───── EXTRACTED RECORDS

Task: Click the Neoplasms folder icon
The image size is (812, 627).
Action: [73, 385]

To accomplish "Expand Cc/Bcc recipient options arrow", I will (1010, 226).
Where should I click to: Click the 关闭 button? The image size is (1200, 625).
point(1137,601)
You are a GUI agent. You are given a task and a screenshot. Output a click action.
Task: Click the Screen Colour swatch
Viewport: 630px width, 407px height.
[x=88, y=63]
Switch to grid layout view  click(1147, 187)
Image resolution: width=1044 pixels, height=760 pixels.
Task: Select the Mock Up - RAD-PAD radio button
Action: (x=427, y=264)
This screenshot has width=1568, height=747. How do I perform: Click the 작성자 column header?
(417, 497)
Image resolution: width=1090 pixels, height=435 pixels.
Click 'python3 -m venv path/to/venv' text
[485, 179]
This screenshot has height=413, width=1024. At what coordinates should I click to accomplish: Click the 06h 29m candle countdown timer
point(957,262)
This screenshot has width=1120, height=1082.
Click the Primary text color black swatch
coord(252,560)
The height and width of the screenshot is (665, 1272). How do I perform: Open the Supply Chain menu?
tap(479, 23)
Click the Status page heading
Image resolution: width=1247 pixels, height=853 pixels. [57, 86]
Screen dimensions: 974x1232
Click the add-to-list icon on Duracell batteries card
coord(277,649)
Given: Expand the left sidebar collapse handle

──────────

**ABOUT THIS TASK**
Without leaving anything out, output all of the material exactly.

**TASK SOLUTION**
Task: Click the Neoplasms folder icon
The image size is (812, 627).
Action: [73, 385]

To accomplish "Expand Cc/Bcc recipient options arrow", I will (1010, 226).
Where should I click to: Click the 关闭 button? The image size is (1200, 625).
point(1137,601)
You are a GUI agent. You are given a task and a screenshot. Output a click action.
Task: Click the Screen Colour swatch
Viewport: 630px width, 407px height.
[x=88, y=63]
Switch to grid layout view  click(1147, 187)
Image resolution: width=1044 pixels, height=760 pixels.
Task: Select the Mock Up - RAD-PAD radio button
Action: (x=427, y=264)
This screenshot has width=1568, height=747. How do I perform: Click the 작성자 column header?
(417, 497)
Image resolution: width=1090 pixels, height=435 pixels.
Click 'python3 -m venv path/to/venv' text
[485, 179]
This screenshot has height=413, width=1024. At what coordinates should I click to accomplish: Click the 06h 29m candle countdown timer
point(957,262)
This screenshot has width=1120, height=1082.
Click the Primary text color black swatch
coord(252,560)
The height and width of the screenshot is (665, 1272). How do I perform: Open the Supply Chain menu?
tap(479, 23)
Click the Status page heading
Image resolution: width=1247 pixels, height=853 pixels. [57, 86]
Screen dimensions: 974x1232
Click the add-to-list icon on Duracell batteries card
coord(277,649)
Given: Expand the left sidebar collapse handle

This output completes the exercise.